Closed zh1114haoshen closed 1 year ago

zh1114haoshen commented 1 year ago

Hello Mr. Edouard, first of all, thank you very much for your contribution to the automatic driving in the highway scenario. I am very interested in this part. My current job is to deploy reinforcement learning to the highway scenario, using the intersection_social_dqn.ipynb framework in the highway repository. I just changed the environment to the highway environment and deployed DQN, DDQN, and duelingDDQN without any problems. Snipaste_2023-04-24_16-17-22

However, when I deployed FTQ to the highway scenario, I encountered an attribute missing problem, which prompted: AttributeError: 'Evaluation' object has no attribute 'seed'.

Snipaste_2023-04-24_16-15-37

I don't know how to solve it and I am looking forward to your reply.

In addition, I would like to ask if you have achieved 100% safety purely relying on reinforcement learning.
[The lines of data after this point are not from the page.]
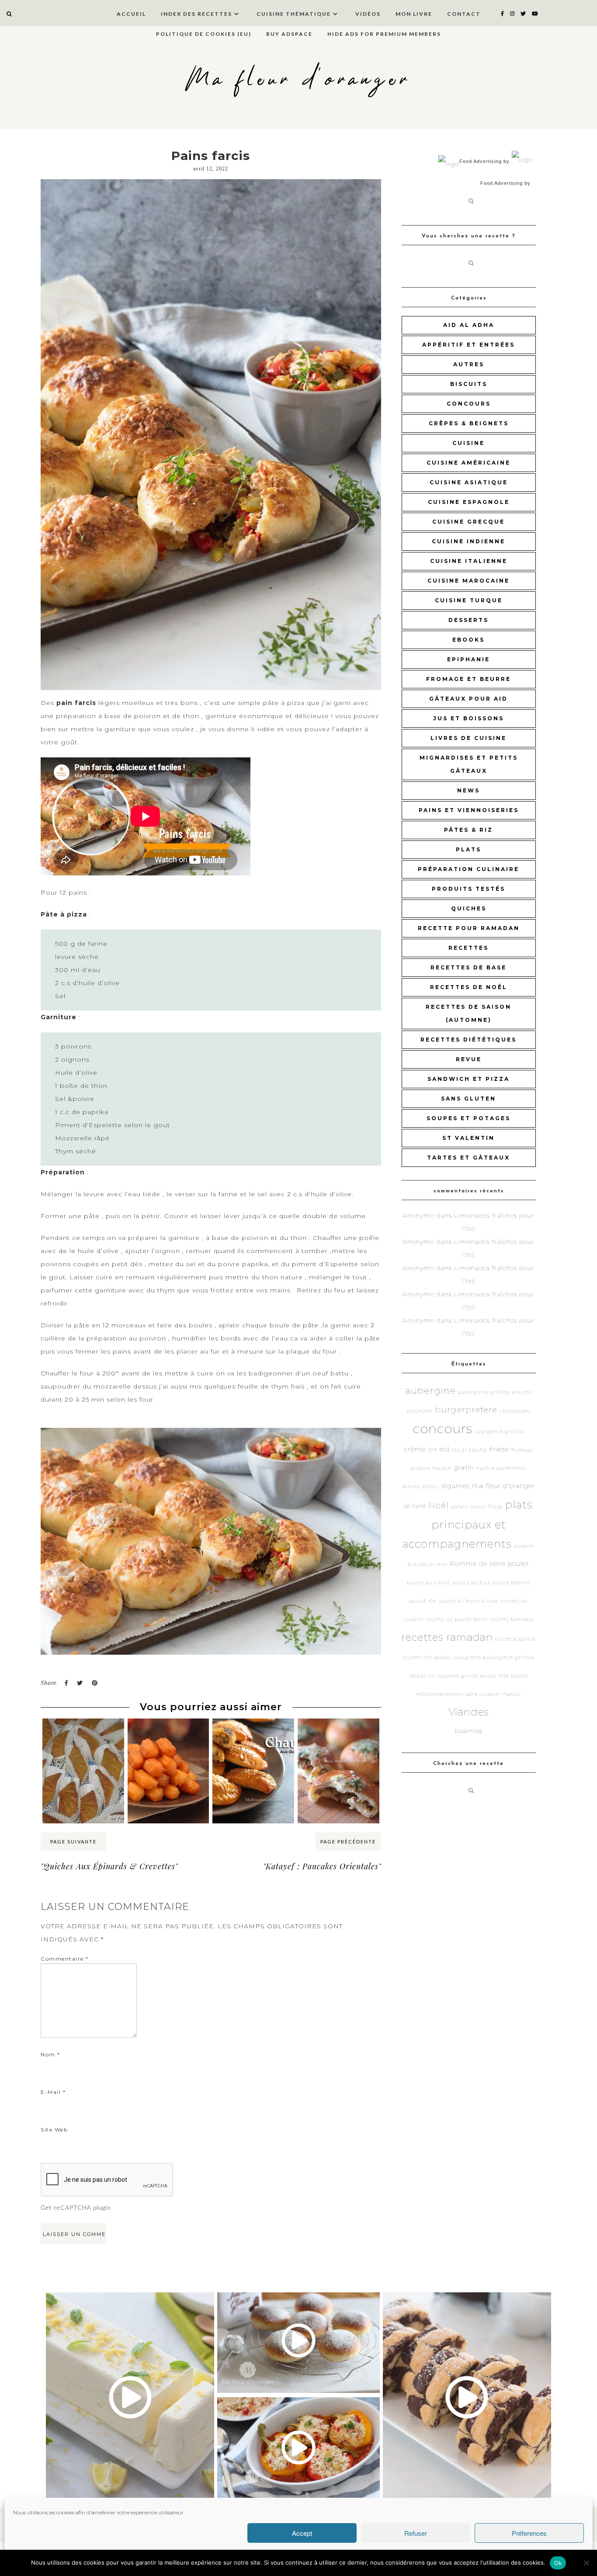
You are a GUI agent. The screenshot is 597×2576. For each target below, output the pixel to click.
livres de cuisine (468, 738)
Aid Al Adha (468, 325)
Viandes (468, 1712)
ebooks (468, 639)
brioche (522, 1392)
I found in the highway documentation that you use DQN from stable_baselines3 to make decisions, but there are no related performance indicators such as collision rate and average speed.
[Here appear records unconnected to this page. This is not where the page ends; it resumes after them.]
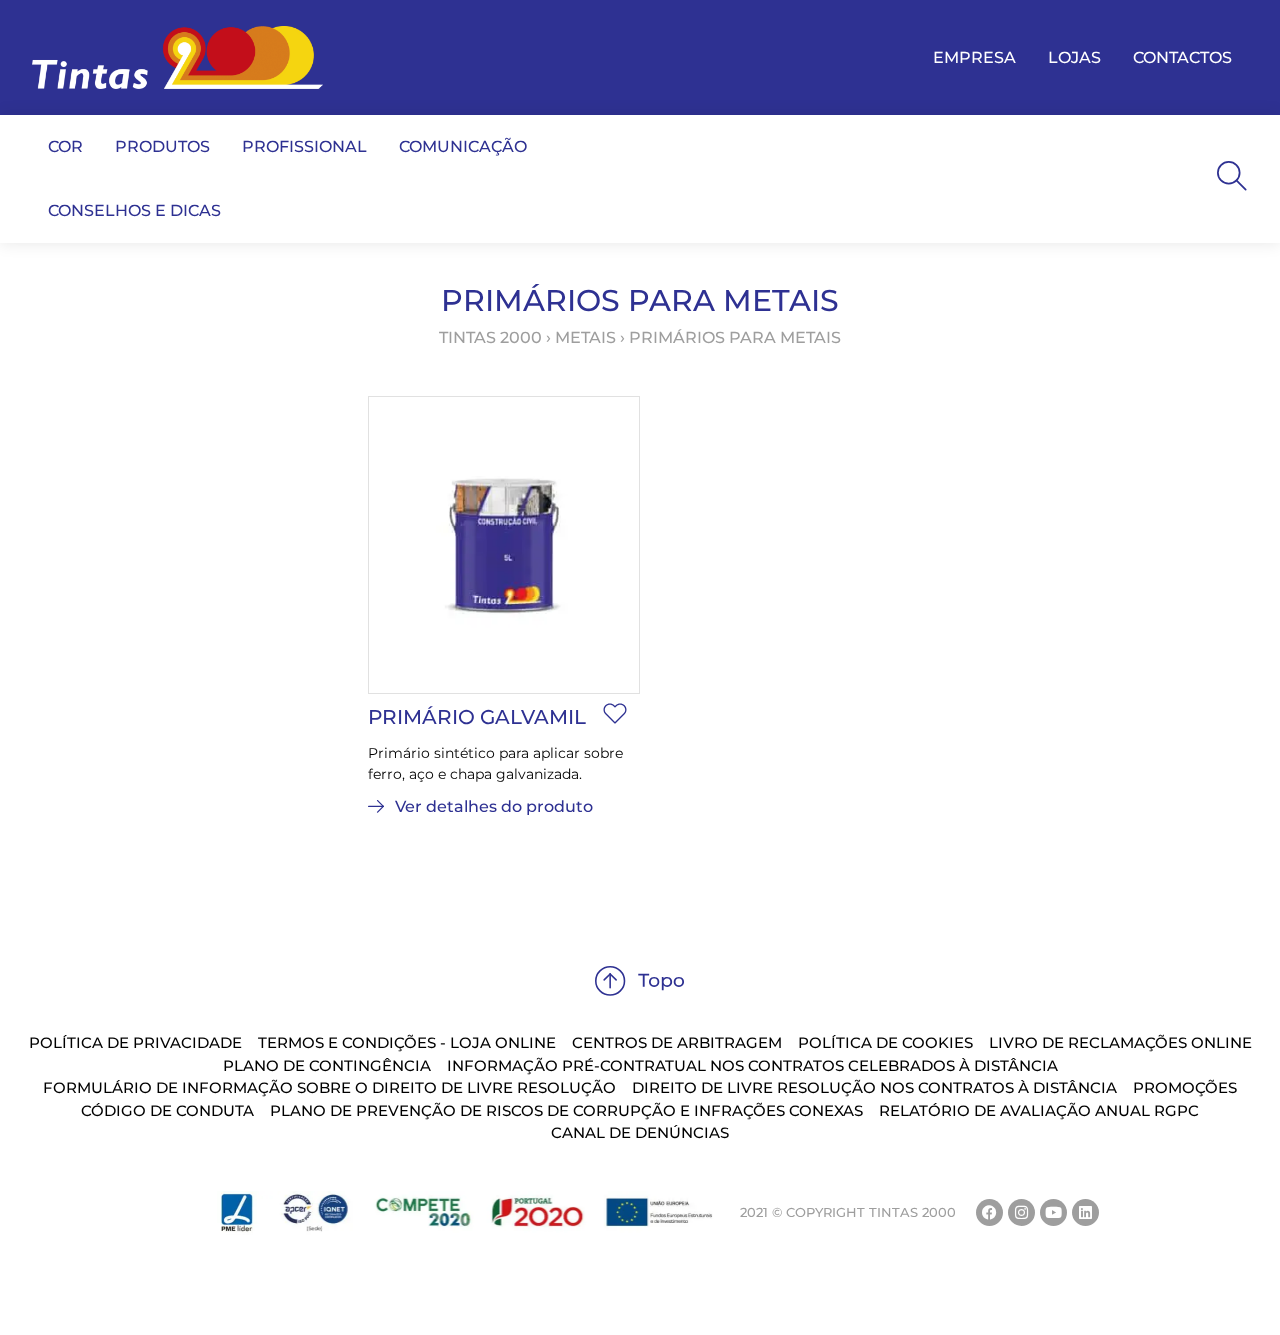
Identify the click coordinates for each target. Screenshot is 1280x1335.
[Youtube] (1053, 1212)
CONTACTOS (1182, 57)
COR (65, 146)
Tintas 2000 (490, 337)
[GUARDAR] (615, 713)
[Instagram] (1021, 1212)
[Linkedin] (1085, 1212)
So I would like to ask if it is feasible to rely solely on reinforcement learning to achieve automatic driving decision-making.

eleurent commented 1 year ago

Hey! I pushed a fix, you can try again and let me know if this solves your issue.

In addition, I would like to ask if you have achieved 100% safety purely relying on reinforcement learning. I found in the highway documentation that you use DQN from stable_baselines3 to make decisions, but there are no related performance indicators such as collision rate and average speed. So I would like to ask if it is feasible to rely solely on reinforcement learning to achieve automatic driving decision-making.

In my own experience, yes it is feasible to achieve "100% safety" (as evidenced by an empirical 0 collision out of some number of episodes, not a proof per se) especially in simplified simulated domains like highway-env. The real world is another beast. And of course, it also depends on a number of factors and design choices: what to use for observations, for actions, the reward function (usually a safety vs efficiency tradeoff is involved here), the network architecture, the high level algorithm, the implementation, etc. I refer to stable_baselines3 in the docs because it is a strictly better library than this one (better maintained, lets of algorithms, wide community), but I mostly experimented with rl-agents. You can look at my PhD publications for more details. Unfortunately I focused mostly on reward maximisation which aggregates safety metrics like collisions vs efficiency metrics like speed, and I did not always provide a table distinguishing the two, which I agree would have been a great idea.

zh1114haoshen commented 1 year ago

Hello, I have updated the latest rl-agents and found that some dependencies are not supported. After the update and rerun, it still cannot work. Firstly, there is no seed in the environment. noseed myseed

After adding a seed, it prompts that there is no seeding. I don't know how to modify it next. noseeding

eleurent commented 1 year ago

Hi, sorry about that, there was indeed another bug, it should be fixed now (the new api is env.reset(seed) and not env.seed()). You can remove the seed() you added, upgrade and try again.